You do not know what you do not know; in the beginning it is not clear which knowledge and skills you lack.



And if you move into unfamiliar territory, as an organization you will have to acquire new knowledge and learn new methods. But often you do not know what you do not know; in the beginning it is not clear what knowledge and skills you lack. That is what you find out along the way. You also need to have the freedom to make mistakes. Explore alternatives, take a step back if you took a wrong turn. That is inherent to innovation: because you are moving into unfamiliar territory it becomes harder to assess what needs to be done, how long this will take and what it will cost. The Senseo entered the market in 2002, after a development time of about seven years. The last thing you want to do is put a standard planning and budget on innovative projects.

Innovation should go hand in hand, and be alternated with, optimization. During my PhD research I investigated how electronic consumer products companies deal with usability. To the question ‘What is bad for usability’ a number of experienced product development professionals answered: innovation. User interfaces are often optimized over generations. Change your user interface radically and you are once again at the bottom of the development curve. If you develop a user interface from scratch every time, you are innovating but not improving, was the reasoning of these product developers. Were they opposed to innovation? No. Sometimes you get to a point where you have to innovate, because a product or user interface concept has been stretched to the maximum of its possibilities and there are no longer any gains in incremental change. But they also said: if you innovate radically, be sure to come prepared, because it will cost time and money. If you innovate, do not be naïve and do it well.

If your innovation hits the mark, you are – for a while – ahead of your competitors.
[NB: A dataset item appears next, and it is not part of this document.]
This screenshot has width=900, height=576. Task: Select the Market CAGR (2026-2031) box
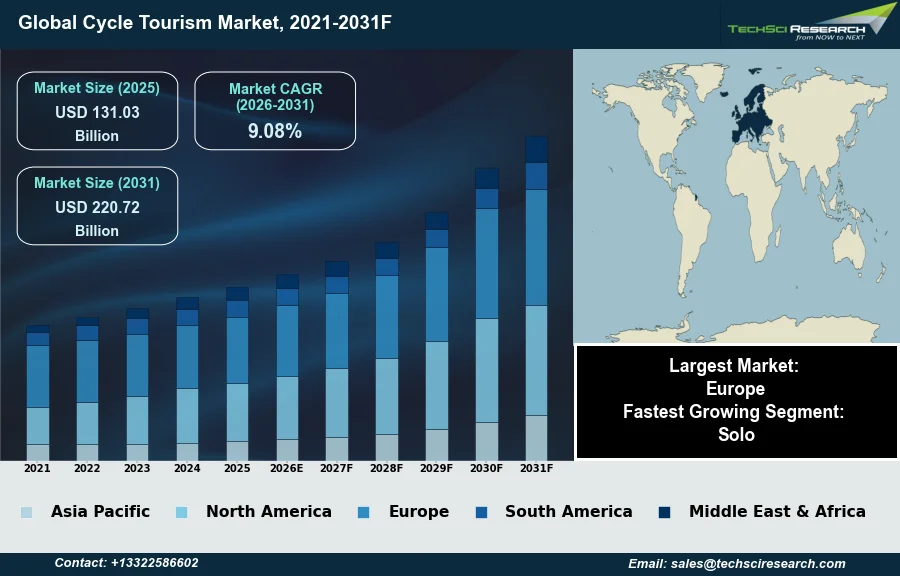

If innovation is such a hazardous enterprise, why do it? Because the same rules apply to innovation as to investing: big risks are linked to big potential rewards. If your innovation hits the mark, you are – for a while – ahead of your competitors. Or your organization can work more efficiently. Organizations can focus on increased efficiency, but that only improves profits, not your product portfolio, knowledge, market share or well-being of your staff. ‘You can’t shrink your way to greatness’ (Tom Peters). In order to grow you have to innovate. And we love to innovate. Doing new stuff, it energizes us. Oh my, how we find it inspiring to innovate. Well, at least the part of innovation that allows us to brainstorm while lying in bean bags. Being creative, that we like. But the execution, the muddling, the having to rework something completely, the realizing your on a dead-end street, the nit-picking to get the details right. That we like a lot less.

All the attention for innovation as a phenomenon is praiseworthy. Innovation can bring great rewards. But not if we engage in it naively. Innovation is not easy, more often tough than it is fun and it will not set us apart from the Chinese. Because the Chinese also innovate. And increasingly better and increasingly quicker. The challenge is not to always be innovative. The challenge is to always be better. Sometimes that means not innovating. And it always means that if you innovate, that you know what you are doing even though you do not know what you are going to do.